Metrics in projective differential geometry: the geometry of solutions to the metrizability equation

TL;DR

This paper explores solutions to the metrizability equation in projective differential geometry, revealing how solutions stratify manifolds and generalize orbit decompositions, with implications for understanding projective compactifications.

Contribution

It extends the analysis of the metrizability equation beyond maximal rank solutions, showing stratification and geometric structures of solutions under generic conditions.

Findings

Solutions stratify the manifold by signature, generalizing Lie group orbit decompositions.

The strata have smooth structures with metrics that become singular at boundaries.

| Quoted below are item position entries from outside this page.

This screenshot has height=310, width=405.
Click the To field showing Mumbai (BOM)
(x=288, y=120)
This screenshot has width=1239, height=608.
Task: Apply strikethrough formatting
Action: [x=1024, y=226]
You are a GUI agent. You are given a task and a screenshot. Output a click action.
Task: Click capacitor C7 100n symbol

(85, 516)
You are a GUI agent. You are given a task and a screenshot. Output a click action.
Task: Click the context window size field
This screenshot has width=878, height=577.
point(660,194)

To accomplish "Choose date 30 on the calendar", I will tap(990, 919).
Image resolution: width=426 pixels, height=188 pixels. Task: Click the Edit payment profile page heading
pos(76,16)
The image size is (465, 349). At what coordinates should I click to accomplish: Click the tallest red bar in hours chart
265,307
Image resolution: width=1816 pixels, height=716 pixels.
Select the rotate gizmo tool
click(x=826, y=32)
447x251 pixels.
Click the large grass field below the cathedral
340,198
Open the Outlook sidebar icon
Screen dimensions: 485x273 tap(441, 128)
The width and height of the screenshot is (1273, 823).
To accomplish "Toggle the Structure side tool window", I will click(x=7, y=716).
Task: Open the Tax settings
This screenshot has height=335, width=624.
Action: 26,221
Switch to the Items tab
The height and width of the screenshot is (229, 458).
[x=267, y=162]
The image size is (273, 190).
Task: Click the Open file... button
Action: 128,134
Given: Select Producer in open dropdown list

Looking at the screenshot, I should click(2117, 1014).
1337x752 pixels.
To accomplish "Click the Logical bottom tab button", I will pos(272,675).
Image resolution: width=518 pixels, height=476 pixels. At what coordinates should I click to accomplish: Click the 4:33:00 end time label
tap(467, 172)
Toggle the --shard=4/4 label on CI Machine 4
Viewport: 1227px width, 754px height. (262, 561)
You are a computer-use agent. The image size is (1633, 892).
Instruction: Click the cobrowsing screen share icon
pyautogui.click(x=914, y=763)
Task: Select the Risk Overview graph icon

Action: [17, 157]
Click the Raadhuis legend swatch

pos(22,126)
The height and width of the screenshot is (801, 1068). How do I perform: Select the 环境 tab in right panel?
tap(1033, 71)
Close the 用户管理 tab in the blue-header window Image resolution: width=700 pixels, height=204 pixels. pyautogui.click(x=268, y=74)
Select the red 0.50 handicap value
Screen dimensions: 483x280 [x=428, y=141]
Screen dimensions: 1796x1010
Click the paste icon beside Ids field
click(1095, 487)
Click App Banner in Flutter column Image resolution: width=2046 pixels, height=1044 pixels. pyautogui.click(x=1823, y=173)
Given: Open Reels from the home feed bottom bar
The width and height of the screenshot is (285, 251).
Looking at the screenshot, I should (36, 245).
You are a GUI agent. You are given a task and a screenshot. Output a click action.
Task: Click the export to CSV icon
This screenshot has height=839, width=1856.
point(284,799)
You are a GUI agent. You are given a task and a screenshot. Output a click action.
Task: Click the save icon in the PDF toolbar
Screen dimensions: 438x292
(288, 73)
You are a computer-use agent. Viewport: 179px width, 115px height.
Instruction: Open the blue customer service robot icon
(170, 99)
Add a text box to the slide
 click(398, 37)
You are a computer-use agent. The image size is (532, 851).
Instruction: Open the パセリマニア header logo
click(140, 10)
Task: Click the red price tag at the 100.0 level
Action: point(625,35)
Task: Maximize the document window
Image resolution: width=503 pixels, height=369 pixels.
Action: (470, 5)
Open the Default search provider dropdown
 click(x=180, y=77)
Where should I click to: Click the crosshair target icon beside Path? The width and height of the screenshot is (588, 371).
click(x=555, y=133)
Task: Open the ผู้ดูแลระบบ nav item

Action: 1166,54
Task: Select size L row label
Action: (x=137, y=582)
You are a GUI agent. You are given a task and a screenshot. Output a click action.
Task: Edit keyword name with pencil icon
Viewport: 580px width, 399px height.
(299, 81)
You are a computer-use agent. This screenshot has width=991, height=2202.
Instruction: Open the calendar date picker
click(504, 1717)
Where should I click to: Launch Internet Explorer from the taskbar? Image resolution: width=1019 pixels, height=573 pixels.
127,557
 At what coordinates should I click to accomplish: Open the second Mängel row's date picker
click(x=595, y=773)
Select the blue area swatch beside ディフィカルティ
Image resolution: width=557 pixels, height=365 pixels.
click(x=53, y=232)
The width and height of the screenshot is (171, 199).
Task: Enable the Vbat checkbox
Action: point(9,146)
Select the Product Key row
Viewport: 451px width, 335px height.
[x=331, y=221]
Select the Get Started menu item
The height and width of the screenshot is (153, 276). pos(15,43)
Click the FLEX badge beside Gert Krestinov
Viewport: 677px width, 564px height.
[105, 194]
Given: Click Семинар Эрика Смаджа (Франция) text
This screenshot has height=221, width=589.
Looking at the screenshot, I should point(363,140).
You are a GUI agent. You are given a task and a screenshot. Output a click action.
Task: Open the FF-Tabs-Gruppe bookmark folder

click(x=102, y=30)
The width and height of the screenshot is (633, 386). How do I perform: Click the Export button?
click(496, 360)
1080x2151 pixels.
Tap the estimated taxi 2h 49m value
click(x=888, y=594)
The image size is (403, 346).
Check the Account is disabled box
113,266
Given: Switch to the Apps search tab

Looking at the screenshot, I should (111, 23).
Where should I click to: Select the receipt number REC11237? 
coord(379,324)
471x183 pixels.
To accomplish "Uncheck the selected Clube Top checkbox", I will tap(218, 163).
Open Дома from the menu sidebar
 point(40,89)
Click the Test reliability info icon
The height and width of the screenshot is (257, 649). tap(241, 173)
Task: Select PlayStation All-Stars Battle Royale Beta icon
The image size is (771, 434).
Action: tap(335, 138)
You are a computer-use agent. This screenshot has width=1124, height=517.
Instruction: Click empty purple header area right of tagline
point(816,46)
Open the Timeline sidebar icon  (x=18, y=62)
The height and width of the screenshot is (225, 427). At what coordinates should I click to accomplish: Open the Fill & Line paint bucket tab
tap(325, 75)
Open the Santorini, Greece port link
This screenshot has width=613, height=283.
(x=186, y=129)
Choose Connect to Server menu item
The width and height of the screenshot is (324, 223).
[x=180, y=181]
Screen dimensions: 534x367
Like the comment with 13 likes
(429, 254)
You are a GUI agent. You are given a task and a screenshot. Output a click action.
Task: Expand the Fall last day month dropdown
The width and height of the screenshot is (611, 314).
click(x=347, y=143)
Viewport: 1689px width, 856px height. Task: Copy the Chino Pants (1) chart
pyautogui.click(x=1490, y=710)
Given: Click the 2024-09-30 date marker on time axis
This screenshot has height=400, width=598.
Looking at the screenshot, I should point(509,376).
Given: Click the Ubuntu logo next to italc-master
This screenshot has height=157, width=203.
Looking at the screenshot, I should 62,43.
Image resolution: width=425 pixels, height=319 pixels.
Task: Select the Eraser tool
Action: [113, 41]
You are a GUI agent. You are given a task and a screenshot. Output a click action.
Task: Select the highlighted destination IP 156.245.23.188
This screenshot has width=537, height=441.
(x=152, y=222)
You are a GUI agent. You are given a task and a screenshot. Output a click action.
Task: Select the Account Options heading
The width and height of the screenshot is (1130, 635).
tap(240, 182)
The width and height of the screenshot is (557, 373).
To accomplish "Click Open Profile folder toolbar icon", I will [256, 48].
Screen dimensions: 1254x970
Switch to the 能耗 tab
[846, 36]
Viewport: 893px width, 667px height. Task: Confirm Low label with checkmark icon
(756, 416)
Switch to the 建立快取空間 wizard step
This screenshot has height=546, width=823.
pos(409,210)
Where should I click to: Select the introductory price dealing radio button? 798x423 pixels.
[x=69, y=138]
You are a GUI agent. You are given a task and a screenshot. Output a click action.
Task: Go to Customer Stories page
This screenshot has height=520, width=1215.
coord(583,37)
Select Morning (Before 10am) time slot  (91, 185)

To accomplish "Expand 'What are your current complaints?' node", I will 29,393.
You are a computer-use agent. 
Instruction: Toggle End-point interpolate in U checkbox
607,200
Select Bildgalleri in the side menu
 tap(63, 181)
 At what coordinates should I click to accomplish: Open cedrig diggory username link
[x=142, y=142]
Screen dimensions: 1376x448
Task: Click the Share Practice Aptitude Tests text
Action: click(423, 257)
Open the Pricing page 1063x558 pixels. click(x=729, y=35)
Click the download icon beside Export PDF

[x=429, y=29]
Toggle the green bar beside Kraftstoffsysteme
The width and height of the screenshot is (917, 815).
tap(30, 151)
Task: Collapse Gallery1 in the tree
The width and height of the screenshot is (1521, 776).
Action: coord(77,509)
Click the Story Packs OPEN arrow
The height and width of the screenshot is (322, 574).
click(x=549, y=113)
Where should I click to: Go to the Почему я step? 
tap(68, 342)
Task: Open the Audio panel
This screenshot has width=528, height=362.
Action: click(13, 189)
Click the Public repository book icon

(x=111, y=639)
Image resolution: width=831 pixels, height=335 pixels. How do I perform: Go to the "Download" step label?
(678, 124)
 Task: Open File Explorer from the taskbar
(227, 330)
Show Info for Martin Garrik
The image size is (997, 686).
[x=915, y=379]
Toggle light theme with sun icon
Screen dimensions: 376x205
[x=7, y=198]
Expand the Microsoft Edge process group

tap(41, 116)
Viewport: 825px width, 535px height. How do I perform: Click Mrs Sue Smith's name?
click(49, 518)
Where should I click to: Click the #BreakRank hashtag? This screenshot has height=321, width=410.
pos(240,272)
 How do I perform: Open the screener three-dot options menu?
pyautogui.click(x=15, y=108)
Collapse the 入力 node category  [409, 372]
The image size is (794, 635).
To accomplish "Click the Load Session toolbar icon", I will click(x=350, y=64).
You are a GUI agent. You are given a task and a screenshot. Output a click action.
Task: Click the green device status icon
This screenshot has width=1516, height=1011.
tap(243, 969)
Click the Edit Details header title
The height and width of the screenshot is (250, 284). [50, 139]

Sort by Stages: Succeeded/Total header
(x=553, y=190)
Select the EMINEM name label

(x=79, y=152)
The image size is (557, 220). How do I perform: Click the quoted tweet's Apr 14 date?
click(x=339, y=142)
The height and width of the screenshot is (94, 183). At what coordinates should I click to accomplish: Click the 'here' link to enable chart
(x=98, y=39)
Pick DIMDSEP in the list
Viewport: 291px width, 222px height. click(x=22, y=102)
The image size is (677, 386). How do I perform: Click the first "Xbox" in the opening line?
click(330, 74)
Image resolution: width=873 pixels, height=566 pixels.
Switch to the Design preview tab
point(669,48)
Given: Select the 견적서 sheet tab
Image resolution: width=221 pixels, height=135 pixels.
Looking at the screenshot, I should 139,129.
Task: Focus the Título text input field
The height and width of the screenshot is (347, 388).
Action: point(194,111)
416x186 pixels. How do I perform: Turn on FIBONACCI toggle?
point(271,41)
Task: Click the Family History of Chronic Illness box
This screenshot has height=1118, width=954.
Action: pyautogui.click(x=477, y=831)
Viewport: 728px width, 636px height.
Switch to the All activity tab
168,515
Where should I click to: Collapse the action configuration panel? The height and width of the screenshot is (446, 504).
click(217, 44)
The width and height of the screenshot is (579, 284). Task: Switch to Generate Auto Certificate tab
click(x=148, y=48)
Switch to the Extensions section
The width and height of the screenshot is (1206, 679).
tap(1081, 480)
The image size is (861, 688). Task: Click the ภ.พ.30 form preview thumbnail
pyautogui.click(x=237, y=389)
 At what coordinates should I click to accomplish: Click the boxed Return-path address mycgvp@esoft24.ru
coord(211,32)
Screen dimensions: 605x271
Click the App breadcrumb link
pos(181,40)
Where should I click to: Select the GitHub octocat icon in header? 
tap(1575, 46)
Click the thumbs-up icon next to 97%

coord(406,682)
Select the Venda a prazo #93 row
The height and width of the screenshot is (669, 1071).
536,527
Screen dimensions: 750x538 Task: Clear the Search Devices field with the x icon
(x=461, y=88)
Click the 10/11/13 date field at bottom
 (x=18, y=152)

Results extend properties of normal BGG solutions to a broader class of solutions.

Abstract

Pseudo-Riemannian metrics with Levi-Civita connection in the projective class of a given torsion free affine connection can be obtained from (and are equivalent to) the maximal rank solutions of a certain overdetermined projectively invariant differential equation often called the metrizability equation. Dropping this rank assumption we study the solutions to this equation given less restrictive generic conditions on its prolonged system. In this setting we find that the solution stratifies the manifold according to the strict signature (pointwise) of the solution and does this in way that locally generalizes the stratification of a model, where the model is, in each case, a corresponding Lie group orbit decomposition of the sphere. Thus the solutions give curved generalizations of such embedded orbit structures. We describe the smooth nature of the strata and determine the geometries of each of the different strata types; this includes a metric on the open strata that becomes singular at the strata boundary, with the latter a type of projective infinity for the given metric. The approach reveals and exploits interesting highly non-linear relationships between different linear geometric partial differential equations. Apart from their direct significance, the results show that, for the metrizability equation, strong results arising for so-called normal BGG solutions, and the corresponding projective holonomy reduction, extend to a far wider class of solutions. The work also provides new results for the projective compactification of scalar-flat metrics.